Will book publishing change in the same way that music, film and now television are changing? Definitely, despite or maybe because of the clueless twits. Will books go away? Probably not. Will hyper-text databases of books that allow annotation, cross-referencing, and other ongoing dialogs with readers detract from scholarship? I can’t imagine how.
Would such a database trample on intellectual property rights? No — any rights-owner who demonstrates ownership of anything in the data base could have it removed if they so desired.
If an author fears piracy, I would urge him to fear obscurity or invisibility instead.

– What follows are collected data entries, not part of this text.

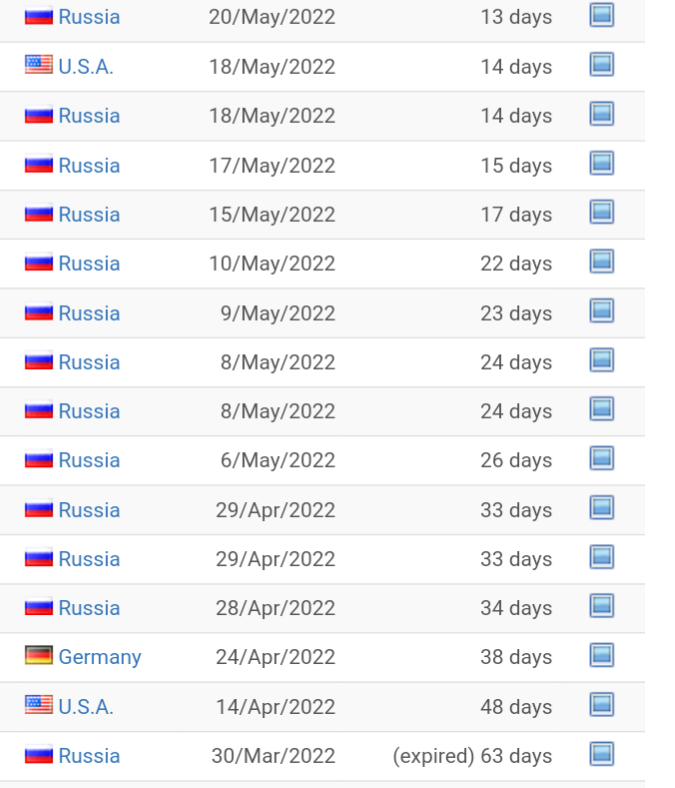
Task: Open screenshot icon in the 23 days row
Action: [601, 311]
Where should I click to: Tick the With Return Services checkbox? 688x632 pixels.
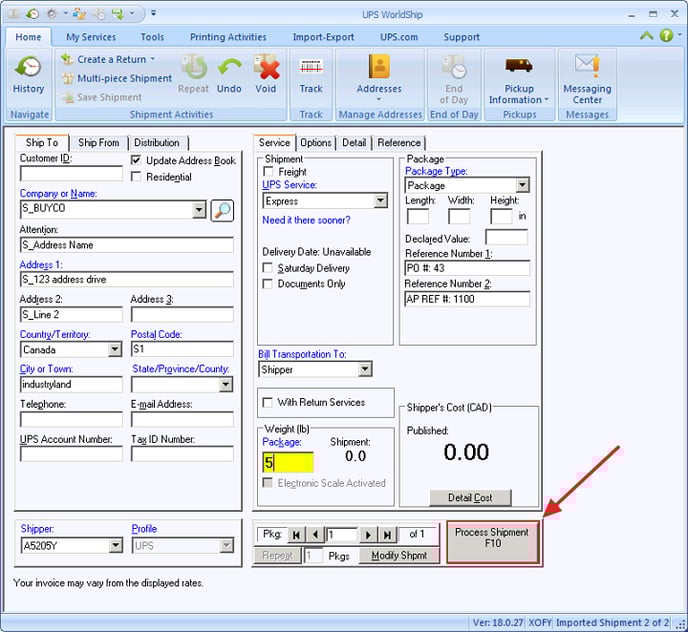(x=268, y=402)
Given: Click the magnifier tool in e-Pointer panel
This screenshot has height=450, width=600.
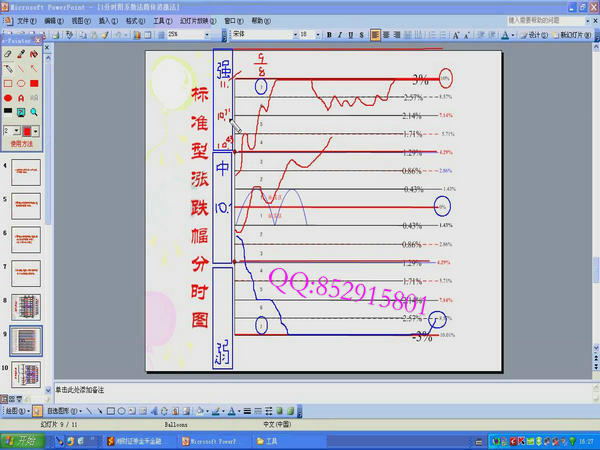Looking at the screenshot, I should [35, 113].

I’m more concerned about who will control the hypertext database, how it will be indexed, and how it will be monetized. If Google wants to scan everything in five major libraries, I say go for it. And if they want to create a search technology on top of the data that generates revenue via advertising, that’s OK too. We all know now that a Google search is in part prioritized based on payments made by advertisers. We’d also be aware of this dynamic if we used a Google book-search product.

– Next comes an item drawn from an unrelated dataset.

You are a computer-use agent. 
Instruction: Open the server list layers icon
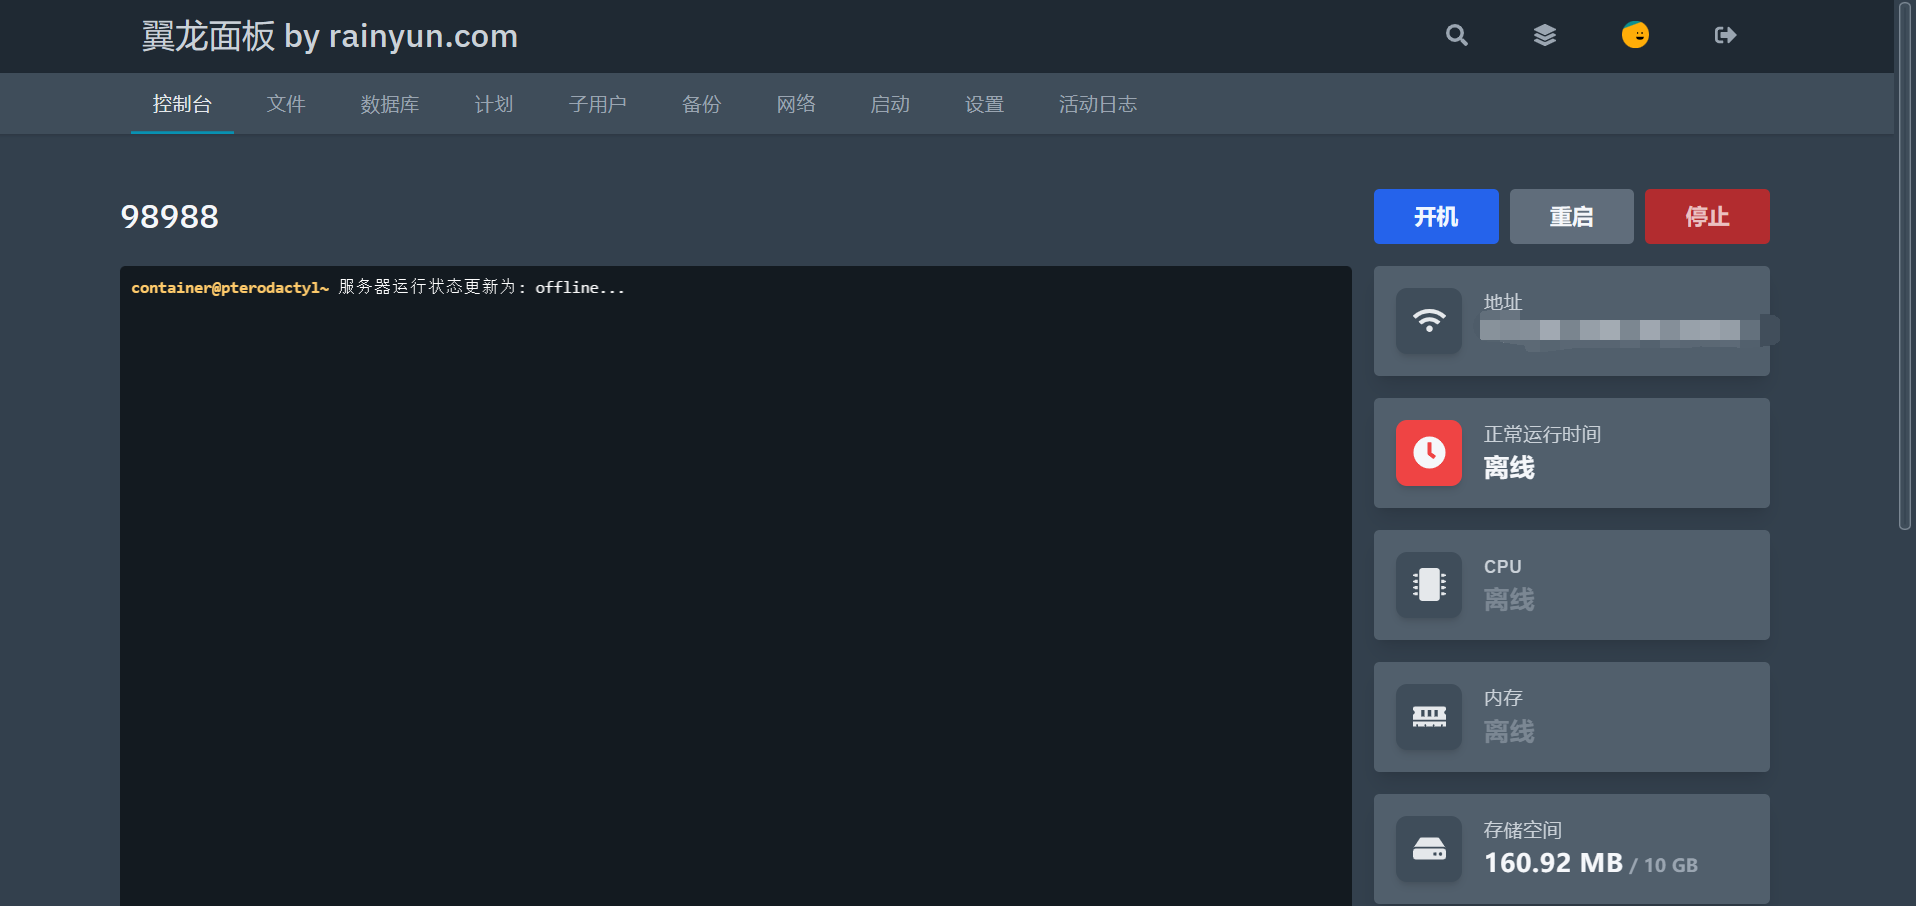click(x=1545, y=36)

However, the raw data needs to be a public resource and available for others to use and access outside of Google products and services so academic, non-profit, and open-source groups could construct alternate search technologies without commercial bias, or perhaps with specialized biases designed for special applications. And it goes without saying that multiple copies — perhaps hundreds of thousands or millions of independant copies — would have to exist.

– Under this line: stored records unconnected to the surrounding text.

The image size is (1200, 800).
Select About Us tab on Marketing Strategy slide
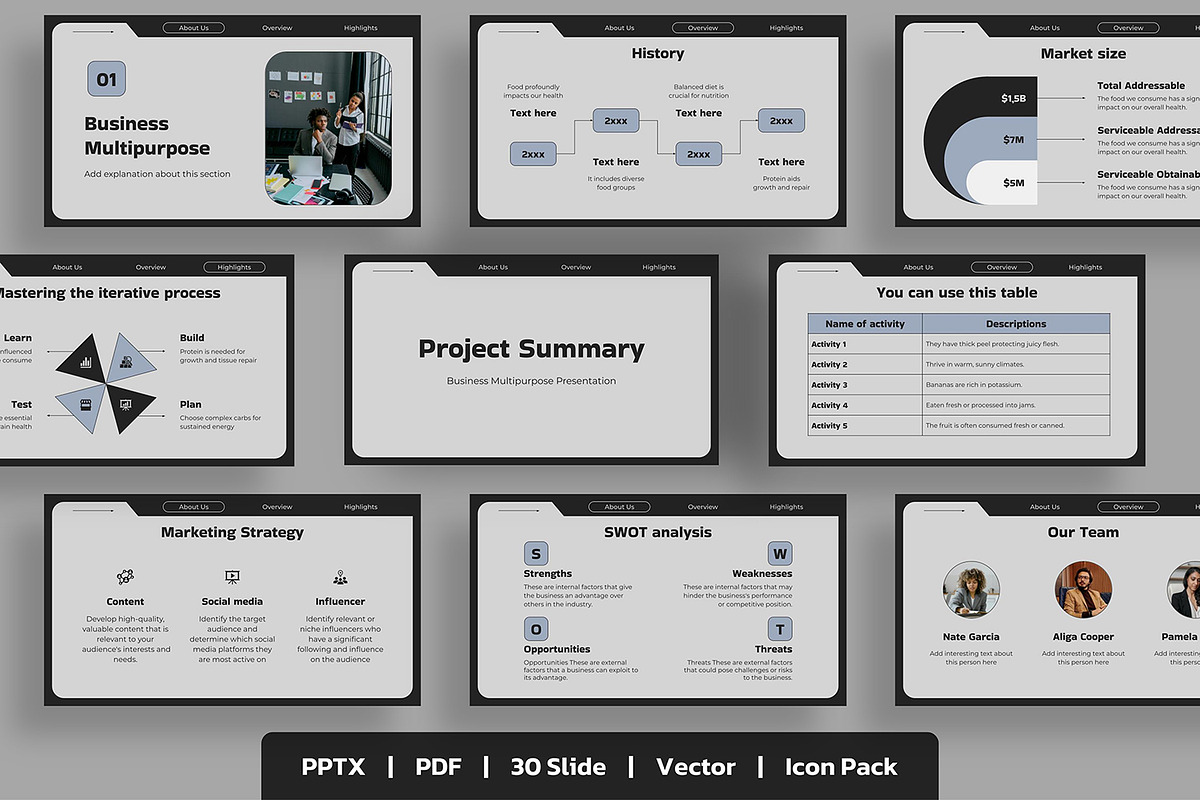(x=194, y=507)
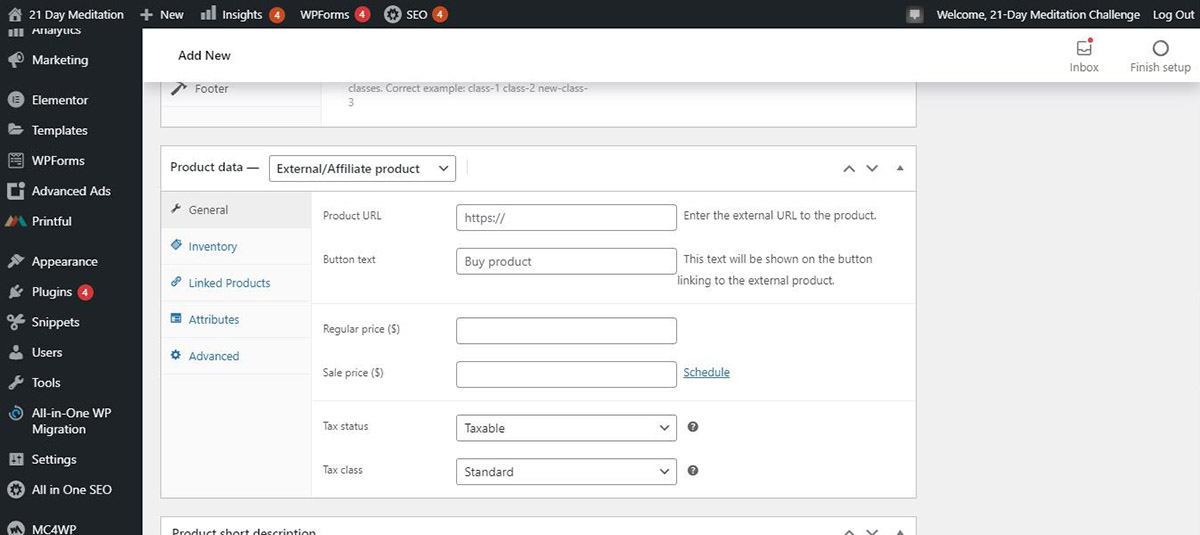
Task: Open Advanced Ads in the sidebar
Action: point(70,191)
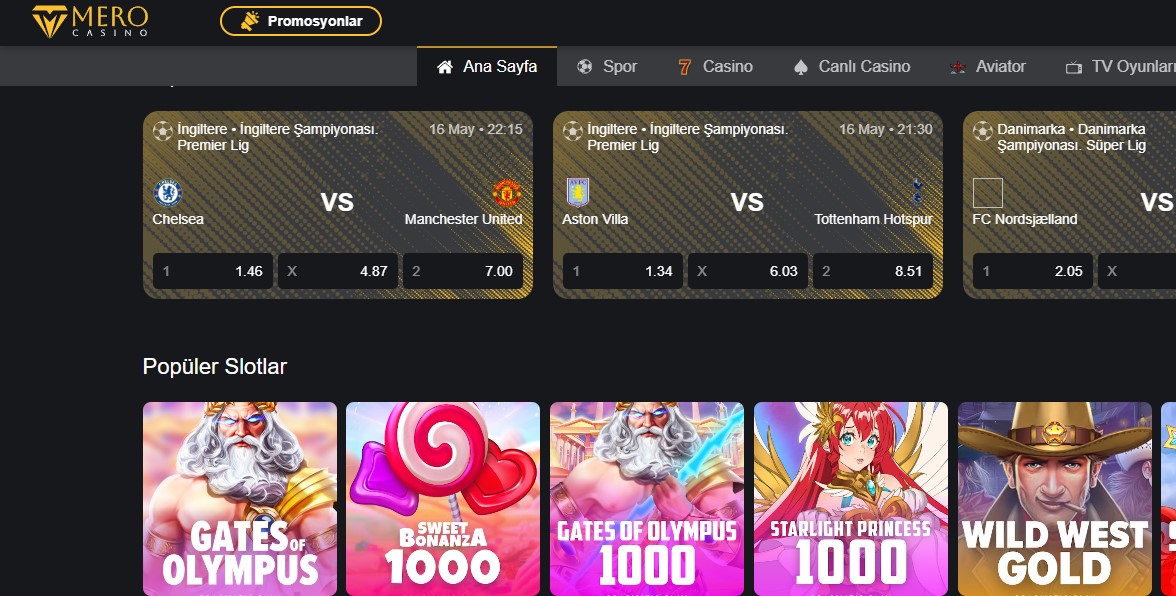Bet on Chelsea win at 1.46
Image resolution: width=1176 pixels, height=596 pixels.
(213, 271)
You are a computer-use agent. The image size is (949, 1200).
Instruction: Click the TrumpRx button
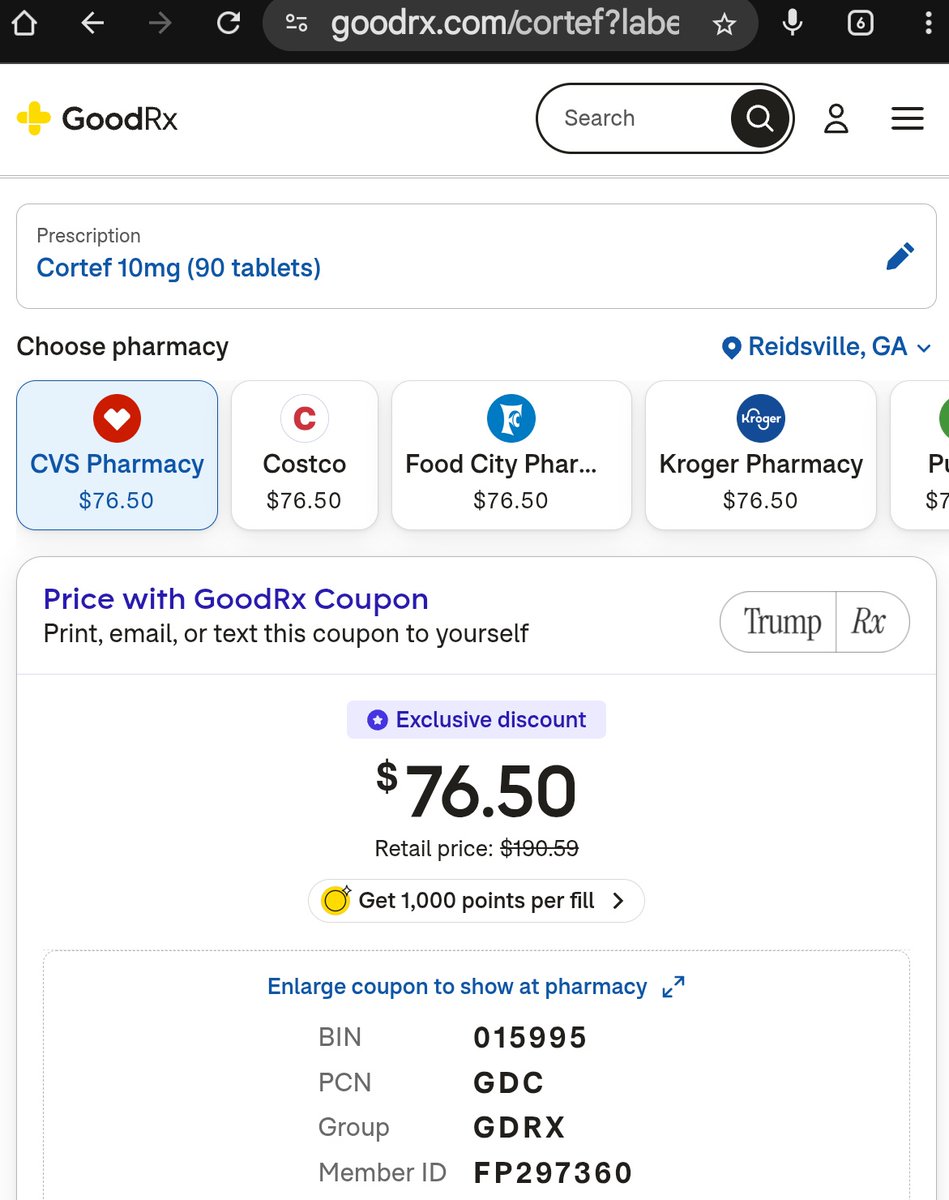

Kelly estimated that all of music, all of film, and every book that now exists could be digitized into about 50 petabytes of space. Right now I have 60 gigabytes of storage right here in my pocket on an iPod. Twenty years ago I couldn’t imagine enough disk storage to hold a movie. Maybe twenty years from now, we’ll be walking around with devices that can hold an entire multimedia library.
I don’t know who originally coined the phrase ‘obsolete technology becomes art’ — Brian Eno, maybe. I don’t remember. But this idea is at the center of why books won’t go away. Older technologies shrink and (maybe) decrease in importance, but they don’t go away. For the foreseeable future there will be people who want, and are willing to pay for the tactile experience of books. And the advantages of traditional linear scholarship in some contexts will persist, despite hypertext.
So it’s really too bad that luddite publishing companies and clueless authors effectively killed the scanning project. Google has the money, and was willing to do it. It’s everyone’s loss. But sooner or later, it will happen anyway. So I’m going to join Kevin Kelly and urge everyone to Scan That Book!
On vinyl recently: Promotional EP, ‘Hold On To 18′, Black And Blue; ‘Loose Nut’, Black Flag; ‘Paranoid’, Black Sabbath; ‘Autoamerican’, Blondie.
Playing on the iPod right now: ‘Jack The Ripper’, from Heresie by Univers Zero.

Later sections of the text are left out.